--- Exercise details ---
Wherever the string "computer" turns up in the data, copy the whole line.

--- Supplied records ---
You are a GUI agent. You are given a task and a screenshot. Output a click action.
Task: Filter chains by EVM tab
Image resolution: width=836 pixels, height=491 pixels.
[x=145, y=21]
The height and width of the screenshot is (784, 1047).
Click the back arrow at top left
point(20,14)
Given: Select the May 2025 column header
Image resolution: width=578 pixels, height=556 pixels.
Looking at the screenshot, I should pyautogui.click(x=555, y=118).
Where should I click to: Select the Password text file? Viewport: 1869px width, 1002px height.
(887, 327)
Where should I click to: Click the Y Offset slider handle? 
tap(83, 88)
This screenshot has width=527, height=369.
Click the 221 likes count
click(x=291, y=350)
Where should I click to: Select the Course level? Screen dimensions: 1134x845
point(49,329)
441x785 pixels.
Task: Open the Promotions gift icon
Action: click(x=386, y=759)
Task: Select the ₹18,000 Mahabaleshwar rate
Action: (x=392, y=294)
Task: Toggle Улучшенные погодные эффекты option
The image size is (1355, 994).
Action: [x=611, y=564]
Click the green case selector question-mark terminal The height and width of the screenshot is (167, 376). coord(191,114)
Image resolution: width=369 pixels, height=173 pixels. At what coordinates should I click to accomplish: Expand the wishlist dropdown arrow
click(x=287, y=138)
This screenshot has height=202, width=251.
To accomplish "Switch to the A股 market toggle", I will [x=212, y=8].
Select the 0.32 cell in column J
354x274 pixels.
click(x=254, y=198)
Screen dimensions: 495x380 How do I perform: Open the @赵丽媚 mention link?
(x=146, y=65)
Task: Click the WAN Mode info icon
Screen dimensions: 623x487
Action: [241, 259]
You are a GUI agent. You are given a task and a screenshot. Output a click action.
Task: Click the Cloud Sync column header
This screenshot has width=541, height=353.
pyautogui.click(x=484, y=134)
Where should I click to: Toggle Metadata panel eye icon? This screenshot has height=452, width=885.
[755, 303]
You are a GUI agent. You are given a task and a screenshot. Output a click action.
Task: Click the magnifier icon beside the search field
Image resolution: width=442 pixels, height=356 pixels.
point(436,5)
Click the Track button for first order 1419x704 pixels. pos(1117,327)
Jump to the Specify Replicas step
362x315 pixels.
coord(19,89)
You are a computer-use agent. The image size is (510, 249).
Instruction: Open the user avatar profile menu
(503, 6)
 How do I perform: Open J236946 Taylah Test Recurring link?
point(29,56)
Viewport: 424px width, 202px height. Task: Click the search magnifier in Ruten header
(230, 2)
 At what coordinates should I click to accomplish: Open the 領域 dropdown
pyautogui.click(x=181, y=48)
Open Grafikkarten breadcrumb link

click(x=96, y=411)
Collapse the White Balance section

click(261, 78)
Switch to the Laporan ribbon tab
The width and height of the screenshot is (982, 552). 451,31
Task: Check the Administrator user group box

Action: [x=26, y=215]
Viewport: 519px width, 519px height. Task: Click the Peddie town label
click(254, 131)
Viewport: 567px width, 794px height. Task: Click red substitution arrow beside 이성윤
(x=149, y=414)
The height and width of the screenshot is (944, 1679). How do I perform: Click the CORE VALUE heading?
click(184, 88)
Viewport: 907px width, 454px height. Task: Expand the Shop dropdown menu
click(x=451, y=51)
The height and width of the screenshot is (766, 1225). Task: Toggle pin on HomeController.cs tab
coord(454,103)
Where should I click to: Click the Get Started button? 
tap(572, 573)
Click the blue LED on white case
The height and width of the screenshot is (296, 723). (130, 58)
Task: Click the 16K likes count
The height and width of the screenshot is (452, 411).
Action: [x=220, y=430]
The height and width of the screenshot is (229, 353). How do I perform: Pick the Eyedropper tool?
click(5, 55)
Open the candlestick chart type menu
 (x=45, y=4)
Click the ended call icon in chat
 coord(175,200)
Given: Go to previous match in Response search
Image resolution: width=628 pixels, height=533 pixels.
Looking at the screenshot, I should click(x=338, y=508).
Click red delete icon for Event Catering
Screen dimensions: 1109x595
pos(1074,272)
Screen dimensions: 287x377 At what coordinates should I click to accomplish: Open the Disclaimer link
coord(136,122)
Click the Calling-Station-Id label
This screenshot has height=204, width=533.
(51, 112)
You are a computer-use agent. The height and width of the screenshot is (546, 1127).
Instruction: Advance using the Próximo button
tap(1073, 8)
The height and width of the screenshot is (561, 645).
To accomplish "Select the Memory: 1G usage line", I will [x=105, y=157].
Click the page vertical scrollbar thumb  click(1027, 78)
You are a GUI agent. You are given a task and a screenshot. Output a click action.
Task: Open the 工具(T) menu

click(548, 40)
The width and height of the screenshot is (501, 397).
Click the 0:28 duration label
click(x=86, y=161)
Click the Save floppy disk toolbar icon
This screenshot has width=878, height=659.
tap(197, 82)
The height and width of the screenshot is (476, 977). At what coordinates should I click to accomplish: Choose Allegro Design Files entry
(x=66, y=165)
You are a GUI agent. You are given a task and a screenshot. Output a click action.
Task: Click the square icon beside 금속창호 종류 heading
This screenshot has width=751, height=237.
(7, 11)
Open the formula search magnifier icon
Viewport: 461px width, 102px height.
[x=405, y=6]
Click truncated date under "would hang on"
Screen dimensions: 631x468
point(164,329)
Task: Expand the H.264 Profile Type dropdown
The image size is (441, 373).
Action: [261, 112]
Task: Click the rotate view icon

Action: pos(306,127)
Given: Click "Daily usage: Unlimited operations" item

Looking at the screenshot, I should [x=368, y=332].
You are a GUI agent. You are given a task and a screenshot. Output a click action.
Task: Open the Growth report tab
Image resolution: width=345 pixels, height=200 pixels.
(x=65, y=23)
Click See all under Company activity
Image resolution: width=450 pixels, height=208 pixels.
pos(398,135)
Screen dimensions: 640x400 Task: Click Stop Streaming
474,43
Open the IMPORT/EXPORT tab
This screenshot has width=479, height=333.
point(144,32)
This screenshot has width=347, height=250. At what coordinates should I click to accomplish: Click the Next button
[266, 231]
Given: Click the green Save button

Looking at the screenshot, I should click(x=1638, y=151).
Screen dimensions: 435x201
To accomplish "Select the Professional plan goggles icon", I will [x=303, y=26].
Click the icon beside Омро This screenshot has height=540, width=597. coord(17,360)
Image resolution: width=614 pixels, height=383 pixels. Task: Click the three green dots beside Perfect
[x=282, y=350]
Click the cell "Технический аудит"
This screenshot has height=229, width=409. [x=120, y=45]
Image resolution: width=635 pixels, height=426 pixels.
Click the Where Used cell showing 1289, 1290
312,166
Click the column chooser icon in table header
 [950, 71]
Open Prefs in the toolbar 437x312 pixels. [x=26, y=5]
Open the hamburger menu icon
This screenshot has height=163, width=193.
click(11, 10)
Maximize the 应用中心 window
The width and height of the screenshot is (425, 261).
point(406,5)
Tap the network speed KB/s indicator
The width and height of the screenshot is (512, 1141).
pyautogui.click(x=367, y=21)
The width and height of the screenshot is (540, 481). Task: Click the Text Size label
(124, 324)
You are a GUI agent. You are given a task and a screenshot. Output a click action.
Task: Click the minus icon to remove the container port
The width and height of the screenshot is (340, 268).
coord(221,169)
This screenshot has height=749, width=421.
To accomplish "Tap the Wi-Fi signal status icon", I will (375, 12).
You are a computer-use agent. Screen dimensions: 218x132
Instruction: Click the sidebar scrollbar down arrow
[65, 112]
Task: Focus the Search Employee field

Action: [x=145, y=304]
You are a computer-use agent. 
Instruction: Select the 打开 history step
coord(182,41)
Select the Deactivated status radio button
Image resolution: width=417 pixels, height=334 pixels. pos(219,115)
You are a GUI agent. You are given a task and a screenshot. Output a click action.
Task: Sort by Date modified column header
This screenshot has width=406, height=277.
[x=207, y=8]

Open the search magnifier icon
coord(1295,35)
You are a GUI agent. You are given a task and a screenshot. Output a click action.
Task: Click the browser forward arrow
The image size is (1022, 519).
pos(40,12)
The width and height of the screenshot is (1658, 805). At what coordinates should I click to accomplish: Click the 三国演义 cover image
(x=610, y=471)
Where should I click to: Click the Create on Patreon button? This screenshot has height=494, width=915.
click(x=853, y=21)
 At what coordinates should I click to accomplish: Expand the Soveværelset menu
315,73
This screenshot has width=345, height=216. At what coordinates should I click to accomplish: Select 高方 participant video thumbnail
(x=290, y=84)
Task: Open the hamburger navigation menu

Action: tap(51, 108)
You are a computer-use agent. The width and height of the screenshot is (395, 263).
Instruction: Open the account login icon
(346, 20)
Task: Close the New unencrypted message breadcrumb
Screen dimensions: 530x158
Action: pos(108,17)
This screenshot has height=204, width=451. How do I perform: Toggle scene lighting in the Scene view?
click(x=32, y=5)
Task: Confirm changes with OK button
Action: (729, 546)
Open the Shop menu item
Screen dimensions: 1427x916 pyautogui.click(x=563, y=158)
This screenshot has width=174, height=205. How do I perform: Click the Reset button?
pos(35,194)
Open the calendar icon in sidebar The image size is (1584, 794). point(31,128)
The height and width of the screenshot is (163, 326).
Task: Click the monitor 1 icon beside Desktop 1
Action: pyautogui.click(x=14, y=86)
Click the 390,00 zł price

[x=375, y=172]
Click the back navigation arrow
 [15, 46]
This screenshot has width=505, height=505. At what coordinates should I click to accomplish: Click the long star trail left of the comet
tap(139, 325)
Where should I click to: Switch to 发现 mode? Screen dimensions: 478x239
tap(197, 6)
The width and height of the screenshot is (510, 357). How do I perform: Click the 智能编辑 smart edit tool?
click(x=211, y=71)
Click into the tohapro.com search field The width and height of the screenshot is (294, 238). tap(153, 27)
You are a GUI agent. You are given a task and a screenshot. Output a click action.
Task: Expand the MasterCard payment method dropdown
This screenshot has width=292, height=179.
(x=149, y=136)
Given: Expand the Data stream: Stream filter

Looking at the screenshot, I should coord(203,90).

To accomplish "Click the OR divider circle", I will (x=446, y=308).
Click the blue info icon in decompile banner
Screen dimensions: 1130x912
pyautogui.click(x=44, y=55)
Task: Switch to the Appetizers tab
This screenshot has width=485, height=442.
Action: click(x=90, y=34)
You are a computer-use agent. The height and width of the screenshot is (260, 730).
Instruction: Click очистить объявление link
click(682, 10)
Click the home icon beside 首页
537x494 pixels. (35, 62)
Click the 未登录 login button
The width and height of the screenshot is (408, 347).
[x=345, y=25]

--- Output below ---
You are a computer-use agent. The image size is (510, 249).
You are a computer-use agent. The height and width of the screenshot is (546, 1127).
You are a computer-use agent. Screen dimensions: 218x132
You are a computer-use agent. 
You are a computer-use agent. The width and height of the screenshot is (395, 263).
You are a computer-use agent. The height and width of the screenshot is (260, 730).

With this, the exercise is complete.